━━━ Page extract ━━━

We may have limited ability to assess the management of a prospective
target business and, as a result, may effect our initial business combination with a target business whose management may not have the
skills, qualifications or abilities to manage a public company.

When evaluating the desirability of effecting our initial business
combination with a prospective target business, our ability to assess the target business’s management may be limited due to a lack
of time, resources or information. Our assessment of the capabilities of the target’s management, therefore, may prove to be incorrect
and such management may lack the skills, qualifications or abilities we suspected. Should the target’s management not possess the
skills, qualifications or abilities necessary to manage a public company, the operations and profitability of the post-combination business
may be negatively impacted. Accordingly, shareholders or warrant holders who choose to remain shareholders or warrant holders following
our initial business combination could suffer a reduction in the value of their securities. Such shareholders or warrant holders are unlikely
to have a remedy for such reduction in value.

The officers and directors of an acquisition candidate may resign upon
completion of our initial business combination. The departure of a business combination target’s key personnel could negatively
impact the operations and profitability of our post-combination business. The role of an acquisition candidate’s key personnel upon
the completion of our initial business combination cannot be ascertained at this time. Although we contemplate that certain members of
an acquisition candidate’s management team will remain associated with the acquisition candidate following our initial business
combination, it is possible that members of the management of an acquisition candidate will not wish to remain in place.

Our officers and directors will allocate their time to other
businesses thereby causing conflicts of interest in their determination as to how much time to devote to our affairs. This conflict of
interest could have a negative impact on our ability to complete our initial business combination.

━━━ Given data ━━━

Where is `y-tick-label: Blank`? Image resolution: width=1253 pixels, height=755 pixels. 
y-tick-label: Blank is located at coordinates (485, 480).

━━━
━━━ Given data ━━━

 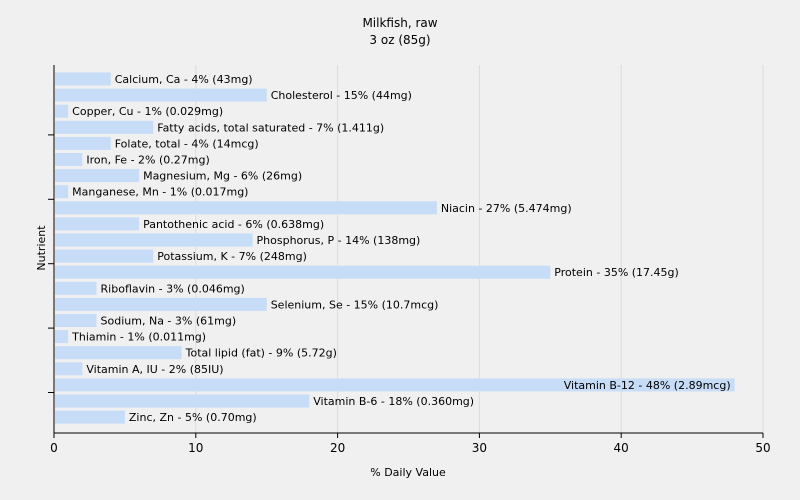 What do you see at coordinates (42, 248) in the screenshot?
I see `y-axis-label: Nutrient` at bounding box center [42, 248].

━━━

• _Aim of the task_:
Render this sentence from the risk-factor text in Spanish: "Such shareholders or warrant holders are unlikely to have a remedy for such reduction in value."

• _Response area_:
Es poco probable que dichos accionistas o titulares de warrants dispongan de un recurso ante dicha reducción de valor.